The American Civil Liberties Union, concerned about potential abuse in the name of the war on terror, has filed a Freedom of Information Act request to disclose any government research and applications of MRI and other cutting-edge lie detectors.

“There are certain things that have such powerful implications for our society — and for humanity at large — that we have a right to know how they are being used so that we can grapple with them as a democratic society,” said Barry Steinhardt, director of the ACLU’s Technology and Liberty Project. “These brain-scanning technologies are far from ready for forensic uses, and if deployed will inevitably be misused and misunderstood.”

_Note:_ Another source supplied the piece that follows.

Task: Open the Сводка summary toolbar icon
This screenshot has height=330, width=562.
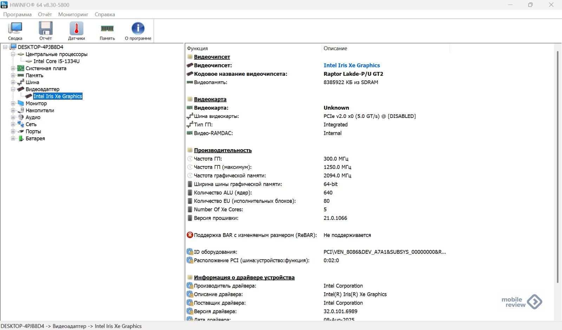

The method generating the greatest stir is the MRI. Unlike the polygraph and some other detectors that measure anxiety about the lie — irregular breathing, sweating, faster pulse, etc. — the brain scan produced by functional magnetic resonance imaging theoretically captures the lie itself, at its source.

To do this, University of Pennsylvania researchers placed volunteer subjects inside the MRI machine, which enables the capture of brain images and the mapping of which regions of the brain are “activated” by a rush of oxygenated blood. The volunteers, college students, were promised $20 if they were able to successfully lie about the face value of a playing card.

It turned out the proverb “it’s easier to just tell the truth” is correct. Researchers discovered that people telling lies give more of a workout to the prefrontal cortexes of their brains — the area where cognitive reasoning occurs. Further tests enabled them to pinpoint specific zones that are filled with more oxygen during the telling of lies.

The chief executive officer of No Lie MRI, Joel Huizenga, claims an accuracy rate of 90 percent — although that is derived from studies in which the sample size was quite small.

“We want to franchise this out, go global,” said Huizenga. He foresees locations at labs that already use MRIs for other medical purposes and want to squeeze maximum profit out of the pricey equipment. The questioner and analyzer could be somewhere else, in Internet space. At $30 per minute, a two-hour session including set-up would cost $3,600.

“If you consider anything to do with sex, power or money, there’s kind of a lie involved,” said Huizenga, who described the market potential as “vast.”

He said there are no government contracts yet, although talks are under way with the intelligence and military agencies. He stresses that the franchise agreements will dictate that its use be confined only to subjects who agree to be tested.

Other neuroscience experts stress that isolating a lie zone isn’t as easy as a game of “Where’s Waldo?” in the brain. They believe that a lie is formulated the way a spider’s web is spun, weaving many intricate threads of brain involvement.

Nor are all lies alike. The work of Harvard Psychology Professor Stephen Kosslyn, for example, indicates that the lies the Penn researchers captured were spontaneous lies keyed to activity in certain parts of the brain’s frontal lobe. But rehearsed lies activate different parts of the brain, correlating to the right anterior frontal cortex. Kosslyn told the New York Times Magazine earlier this year that trying to combat terrorism by seeking a lie zone in the brain is rather like trying to get to the moon by climbing a tree: Your progress upward creates the illusion of progress, but in the end you’re still in the tree and the moon is still in the sky.

There’s also a difference between the lab and the field … between low-stakes experiments and checking out high-stakes crime … between asking students to lie about the five of spades for a few bucks and asking an accused serial murderer where the bodies are buried. Nor is there any guarantee that psychopaths will exhibit brain activity similar to the research subjects.

Daniel Langleben, the assistant professor of psychiatry at Penn who conducted much of the MRI research into lying, agreed there is a need for large-scale studies. The problem, he said, is that although the drug industry is quite willing to underwrite the cost of very large clinical trials on promising pills, nobody is yet willing to fund widespread testing of truth testers.